The theme of this year’s policy conference was “Shaping Tomorrow Together,” highlighting the ways Americans and Israelis are working together to build a prosperous future in all spheres.

There were more student delegates at this year’s conference than any other event in AIPAC history. Students came from 449 campuses around the nation, reflecting the growing influence of undergraduate students in shaping foreign policy.

More than half of the Senate, a third of the House of Representatives and countless Israeli and American policy makers also attended the conference.

“When you are sitting in a room with more than half of the members of Congress there with you, it's unbelievable to be able to experience that,” said Liel Azoolin, a campus liaison for AIPAC and president of George Washington University’s “Acting Politically for Israel.”

But this year, students ended up being the highlight of the trip—Vice President Joe Biden even stopped mid-speech to give a shout out to the student delegates at the conference.

Amongst the young crowd were 242 council members representing all 50 states known collectively as the Geller Student Government Association Presidents.
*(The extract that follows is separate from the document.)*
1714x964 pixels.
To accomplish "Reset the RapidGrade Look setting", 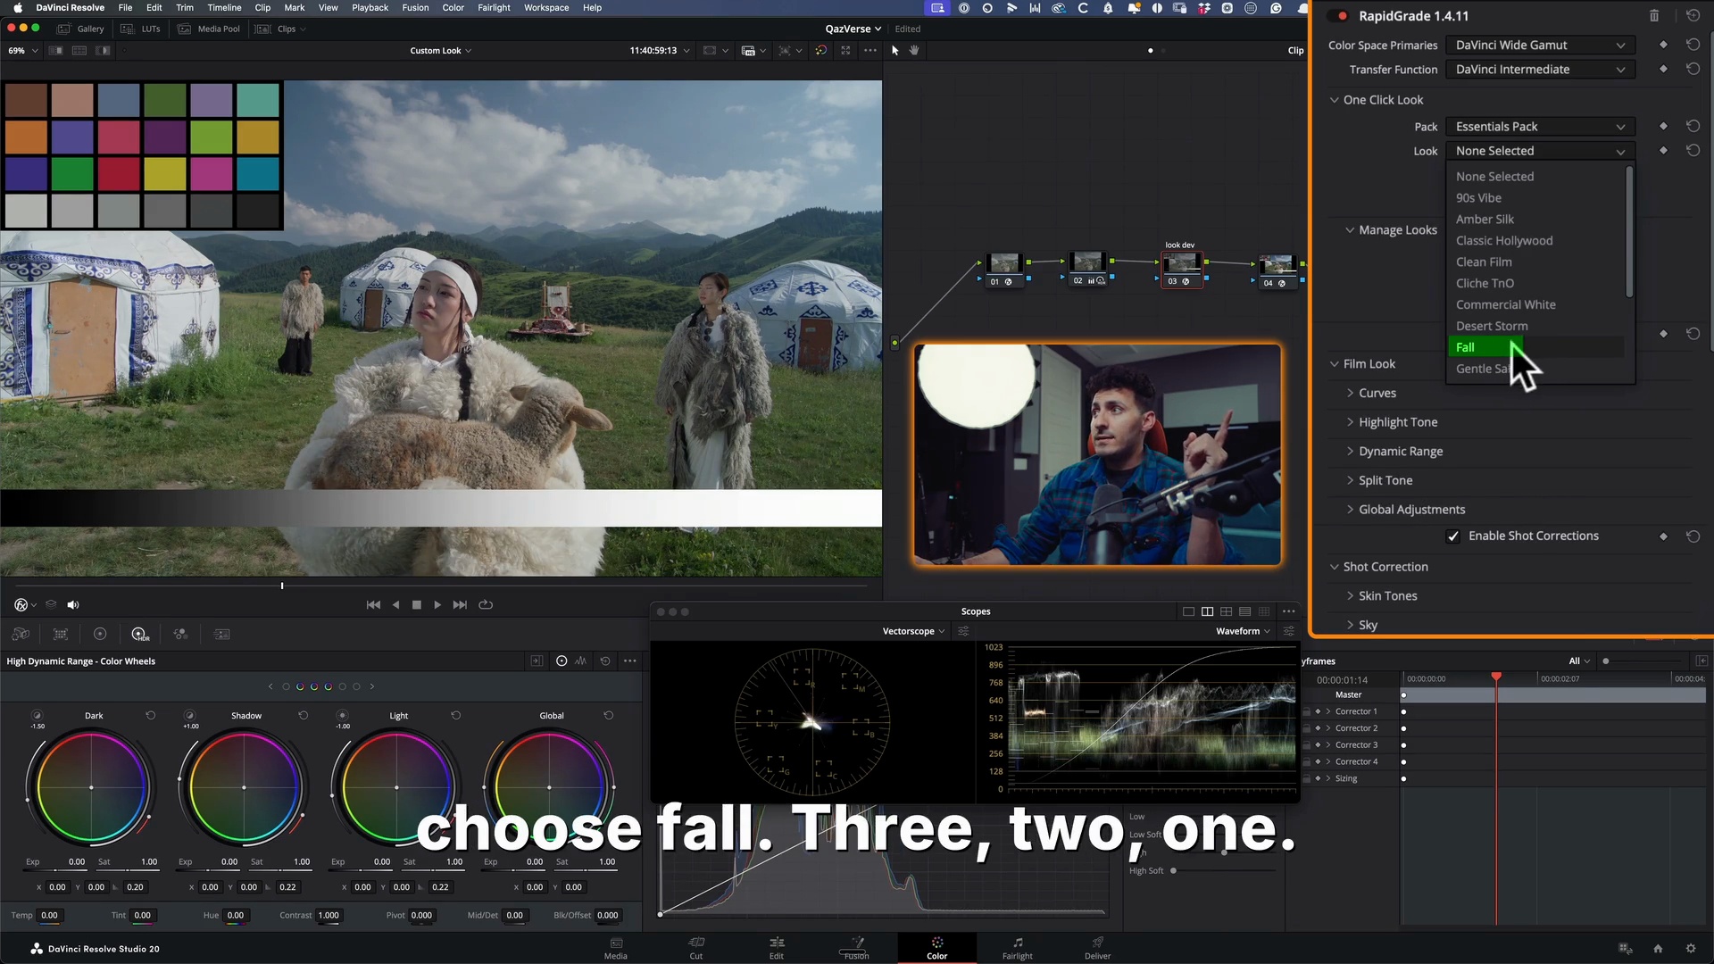I will click(1693, 150).
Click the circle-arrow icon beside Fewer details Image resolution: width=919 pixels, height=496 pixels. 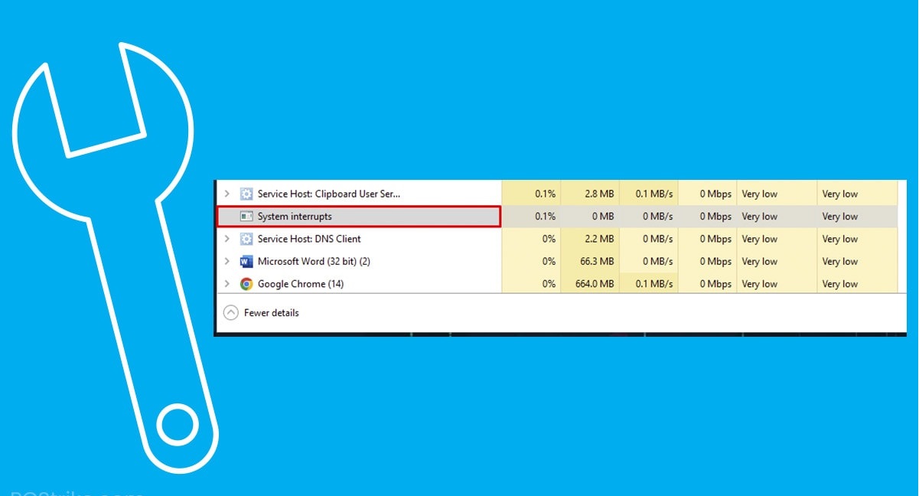tap(231, 312)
Outstanding student activists were celebrated at the annual awards dinner. The event’s top honor, the Duke Rudman Leadership Award went out to University of Southern California’s “Trojans for Israel,” a political organization that advocates for the U.S.-Israel relationship.

“It’s amazing and humbling to accept the 2013 Duke Rudman Annual Leadership Award,” said Sarah Sax, the president of Trojans for Israel. “Advocacy is not a one-time thing; it’s a process that needs constant attention and adjustment.”

Sax believes that students have the ability to inspire adults to become more proactive. “The students who attended the policy conference are doing a lot more for the U.S.-Israel relationship than many of the adults who made it to D.C., and it reminds them that they can make an impact,” Sax said.

Under the leadership of Sax, Trojans for Israel accomplished a variety of things including two leadership statements, three lobbying appointments and volunteering more than 1,000 hours for a pro-Israel political candidate.

“Students were a huge part of the 2013 policy conference,” said Sean Lynch, a junior majoring in business at GW. “Students were mentioned in every plenary session, and it was great to see AIPAC welcome all of us with wide open arms.”